11ª ilha só nos discursos
Apesar dos esforços do cônsul honorário e dos da associação, a comunidade, diz, sente-se “esquecida” e “negligenciada”. “Por exemplo, os nossos jovens precisam de bolsas de estudo, mas não podem aceder-lhes porque não têm nacionalidade cabo- -verdiana”.
O Estado cabo-verdiano, segundo disse, deve criar um mecanismo especial e sustentado, que permite à diáspora assumir os seus direitos de cidadania, para além das “promessas das várias delegações oficiais que visitam Abidjan”, sem que nenhuma seja cumprida.
“Temos de facilitar a procura de documentação que permita aos nossos membros rastrear as suas origens, o que deve resultar na disponibilidade de arquivos para a realização desta investigação”, sustenta Michel de Pina.
Uma vez recolhida esta documentação, explicou, os meios devem ser implementados para que os compatriotas possam, sem ter de viajar para Dakar ou Praia, ter os seus passaportes e CNI emitidos em Abidjan, ou em qualquer outro lugar onde vivem.
Ainda, pede que seja fornecida ao Consulado uma mala para recolher dados biométricos, dotando-o dos meios necessários para a sua missão ou, ainda, construindo um ambiente colaborativo eficaz à sua volta e à volta da associação, para resolver os problemas dos compatriotas.
“Nós, os cabo-verdianos, estamos dispersos, não só fisicamente, mas também culturalmente. Há quem viva no arquipélago e nós da diáspora, que todos dizem ser a “décima primeira” ilha.

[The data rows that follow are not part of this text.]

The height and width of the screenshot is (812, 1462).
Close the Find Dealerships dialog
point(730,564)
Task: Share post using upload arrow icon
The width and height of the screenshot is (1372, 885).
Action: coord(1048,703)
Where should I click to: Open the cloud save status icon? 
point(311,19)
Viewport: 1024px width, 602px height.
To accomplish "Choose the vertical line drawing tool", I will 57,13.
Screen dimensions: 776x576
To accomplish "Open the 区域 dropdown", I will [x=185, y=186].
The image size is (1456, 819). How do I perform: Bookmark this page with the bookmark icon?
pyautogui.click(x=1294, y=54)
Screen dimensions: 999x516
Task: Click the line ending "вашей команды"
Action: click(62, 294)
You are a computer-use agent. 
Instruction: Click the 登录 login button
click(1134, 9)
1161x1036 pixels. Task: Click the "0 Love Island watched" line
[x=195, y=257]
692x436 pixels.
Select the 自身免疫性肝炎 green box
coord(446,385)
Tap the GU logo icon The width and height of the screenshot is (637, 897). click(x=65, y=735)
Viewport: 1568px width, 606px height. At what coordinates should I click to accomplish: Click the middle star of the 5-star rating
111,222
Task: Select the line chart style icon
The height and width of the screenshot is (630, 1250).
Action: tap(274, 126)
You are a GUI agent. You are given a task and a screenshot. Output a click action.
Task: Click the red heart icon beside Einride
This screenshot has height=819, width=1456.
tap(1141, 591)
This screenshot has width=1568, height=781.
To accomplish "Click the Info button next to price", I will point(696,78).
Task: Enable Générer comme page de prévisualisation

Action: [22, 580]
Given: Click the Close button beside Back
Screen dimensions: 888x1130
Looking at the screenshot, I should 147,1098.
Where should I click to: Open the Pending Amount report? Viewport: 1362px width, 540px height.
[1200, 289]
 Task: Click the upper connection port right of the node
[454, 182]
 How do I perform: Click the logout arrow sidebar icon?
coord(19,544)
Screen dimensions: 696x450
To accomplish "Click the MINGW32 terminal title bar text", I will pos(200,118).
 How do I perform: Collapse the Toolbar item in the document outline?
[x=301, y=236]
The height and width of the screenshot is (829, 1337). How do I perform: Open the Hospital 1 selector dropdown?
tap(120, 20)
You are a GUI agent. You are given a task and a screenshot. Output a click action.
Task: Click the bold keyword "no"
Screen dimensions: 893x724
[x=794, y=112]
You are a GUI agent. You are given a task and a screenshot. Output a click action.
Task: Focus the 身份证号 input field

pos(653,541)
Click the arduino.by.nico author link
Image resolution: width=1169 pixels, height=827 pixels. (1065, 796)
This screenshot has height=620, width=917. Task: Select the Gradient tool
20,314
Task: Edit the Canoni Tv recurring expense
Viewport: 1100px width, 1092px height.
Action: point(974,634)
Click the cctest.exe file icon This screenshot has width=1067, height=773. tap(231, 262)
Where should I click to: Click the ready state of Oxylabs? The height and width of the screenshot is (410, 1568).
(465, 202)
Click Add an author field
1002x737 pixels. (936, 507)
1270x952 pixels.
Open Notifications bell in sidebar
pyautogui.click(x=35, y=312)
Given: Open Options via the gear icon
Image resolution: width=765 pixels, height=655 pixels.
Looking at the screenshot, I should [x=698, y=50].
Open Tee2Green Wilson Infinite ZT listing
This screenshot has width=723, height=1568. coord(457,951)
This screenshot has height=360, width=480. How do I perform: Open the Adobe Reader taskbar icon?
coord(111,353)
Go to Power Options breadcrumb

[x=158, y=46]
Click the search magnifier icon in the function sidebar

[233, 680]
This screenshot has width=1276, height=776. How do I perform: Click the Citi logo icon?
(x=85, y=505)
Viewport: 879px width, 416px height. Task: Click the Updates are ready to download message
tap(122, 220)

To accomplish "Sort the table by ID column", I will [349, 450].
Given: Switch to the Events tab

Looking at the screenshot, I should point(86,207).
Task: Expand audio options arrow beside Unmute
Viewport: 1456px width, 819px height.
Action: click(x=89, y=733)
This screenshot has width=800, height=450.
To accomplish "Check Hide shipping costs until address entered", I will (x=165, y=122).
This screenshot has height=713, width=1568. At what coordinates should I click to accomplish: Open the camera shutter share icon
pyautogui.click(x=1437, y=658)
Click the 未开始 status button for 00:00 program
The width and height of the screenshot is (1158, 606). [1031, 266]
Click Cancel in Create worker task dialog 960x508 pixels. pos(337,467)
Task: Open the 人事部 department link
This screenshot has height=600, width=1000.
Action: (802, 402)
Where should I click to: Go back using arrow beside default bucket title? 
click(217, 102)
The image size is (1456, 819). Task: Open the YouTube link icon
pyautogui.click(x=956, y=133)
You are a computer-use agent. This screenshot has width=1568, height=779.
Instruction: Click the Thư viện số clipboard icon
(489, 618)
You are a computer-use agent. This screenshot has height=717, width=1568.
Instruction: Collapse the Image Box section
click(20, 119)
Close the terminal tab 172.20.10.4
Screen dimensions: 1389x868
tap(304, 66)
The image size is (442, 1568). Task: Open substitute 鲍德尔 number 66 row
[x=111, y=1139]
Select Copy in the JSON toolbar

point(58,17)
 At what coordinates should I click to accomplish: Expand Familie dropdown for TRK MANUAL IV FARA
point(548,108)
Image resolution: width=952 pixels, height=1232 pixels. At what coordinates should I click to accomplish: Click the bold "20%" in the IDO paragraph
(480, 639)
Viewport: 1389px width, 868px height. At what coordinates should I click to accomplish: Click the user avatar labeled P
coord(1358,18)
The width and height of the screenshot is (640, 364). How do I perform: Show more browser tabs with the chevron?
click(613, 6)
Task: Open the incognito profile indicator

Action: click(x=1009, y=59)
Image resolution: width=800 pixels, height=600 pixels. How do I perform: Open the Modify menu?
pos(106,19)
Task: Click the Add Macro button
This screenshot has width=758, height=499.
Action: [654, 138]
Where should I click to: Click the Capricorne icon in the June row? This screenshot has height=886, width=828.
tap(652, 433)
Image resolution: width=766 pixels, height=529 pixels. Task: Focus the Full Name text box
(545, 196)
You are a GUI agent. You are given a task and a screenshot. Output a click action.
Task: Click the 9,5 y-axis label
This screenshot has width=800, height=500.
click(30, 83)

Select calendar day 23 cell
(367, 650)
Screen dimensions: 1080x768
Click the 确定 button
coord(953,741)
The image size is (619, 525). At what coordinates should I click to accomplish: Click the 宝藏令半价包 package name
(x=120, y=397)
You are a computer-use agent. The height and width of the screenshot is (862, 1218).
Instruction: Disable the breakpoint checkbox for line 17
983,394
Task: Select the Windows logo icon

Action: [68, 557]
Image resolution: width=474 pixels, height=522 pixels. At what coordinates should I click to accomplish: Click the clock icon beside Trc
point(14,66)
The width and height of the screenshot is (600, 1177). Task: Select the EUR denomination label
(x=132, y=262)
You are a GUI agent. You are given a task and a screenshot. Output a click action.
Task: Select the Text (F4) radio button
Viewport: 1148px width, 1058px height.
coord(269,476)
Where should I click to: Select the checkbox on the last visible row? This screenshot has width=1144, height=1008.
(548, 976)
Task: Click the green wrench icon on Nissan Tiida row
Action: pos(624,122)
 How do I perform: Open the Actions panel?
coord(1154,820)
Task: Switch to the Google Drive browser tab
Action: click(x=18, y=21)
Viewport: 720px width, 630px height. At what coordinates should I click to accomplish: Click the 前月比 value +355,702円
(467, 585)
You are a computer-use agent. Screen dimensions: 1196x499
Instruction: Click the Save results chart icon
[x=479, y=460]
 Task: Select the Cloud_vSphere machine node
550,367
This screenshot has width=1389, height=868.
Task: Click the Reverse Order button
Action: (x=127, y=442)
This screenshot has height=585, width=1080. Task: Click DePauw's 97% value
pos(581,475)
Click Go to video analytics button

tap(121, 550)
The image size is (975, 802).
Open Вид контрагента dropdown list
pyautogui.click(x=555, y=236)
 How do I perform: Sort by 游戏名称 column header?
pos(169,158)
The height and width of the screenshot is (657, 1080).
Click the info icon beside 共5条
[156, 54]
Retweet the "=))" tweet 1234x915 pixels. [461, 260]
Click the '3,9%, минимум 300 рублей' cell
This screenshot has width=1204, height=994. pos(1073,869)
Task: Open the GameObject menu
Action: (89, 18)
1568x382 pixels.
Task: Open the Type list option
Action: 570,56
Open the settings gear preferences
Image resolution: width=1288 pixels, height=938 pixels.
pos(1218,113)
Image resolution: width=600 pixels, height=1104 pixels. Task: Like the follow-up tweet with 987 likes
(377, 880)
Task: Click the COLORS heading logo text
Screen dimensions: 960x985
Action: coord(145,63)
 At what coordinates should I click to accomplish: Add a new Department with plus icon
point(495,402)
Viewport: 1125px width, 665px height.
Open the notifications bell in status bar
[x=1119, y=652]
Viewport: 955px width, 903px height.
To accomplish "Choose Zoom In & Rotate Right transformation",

Como tal, ela deve ser ouvida no seu pedido de reconhecimento, por ações concretas que vão transpor este slogan para a realidade e que nos fará cidadãos completos como todos os outros, em particular, exercendo o nosso direito de voto nas eleições nacionais”, exortou.
Sede de reconhecimento e risco de desinteresse
O Estado, segundo o jurista, deve continuar a envidar esforços no sentido de aproveitar as valências da sua diáspora, nomeadamente a africana, que “dispõe de recursos humanos de qualidade, capazes de trazer valor acrescentado ao nosso país”, mas que muitas vezes é esquecida, em detrimento da diáspora europeia ou americana.
Se nada for feito nesse sentido, perspectivou, poderá aumentar o desinteresse de muitos no país, aumentar o esquecimento e fazer com que muitos desapareçam sem nunca ter visto Cabo Verde.
“Assistimos, impotentes, ao desaparecimento gradual da própria memória de Cabo Verde na nossa comunidade. Já muito poucos de nós ainda falam crioulo e os jovens estão a afastar-se cada vez mais dele. Os nossos compatriotas desencorajam-se a ver os seus esforços para obter o reconhecimento da sua nacionalidade constantemente adiados, por razões de morosidade administrativa”, adverte.
Michel Henri de Pina congratula-se com a existência de deputados da diáspora no parlamento, mas diz que gostaria que, para além desta forma de representação, um país como Cabo Verde pudesse abrir um lugar direto para a sua diáspora, que representa mais de 3/4 da sua população, através da criação de um Conselho da Diáspora, com voz assessoria sobre questões de interesse nacional.
Integração económica na África Ocidental
“É fundamental resolver o isolamento do país”
Ainda que não tenha planos para fazer grandes investimentos pessoais em Cabo Verde, o consultor espera, através de um trabalho que já está a desenvolver, atrair investidores no mundo dos negócios na África Ocidental, tendo por base que Cabo Verde oferece “muitas oportunidades interessantes”, em vários sectores.
Esse trabalho será feito, segundo diz, através da criação, na Praia, de um gabinete de consultoria, para apoiar empresas cabo- -verdianas que desejam projetar- -se no mercado “natural” e de “dimensão gigante”, que é a África Ocidental.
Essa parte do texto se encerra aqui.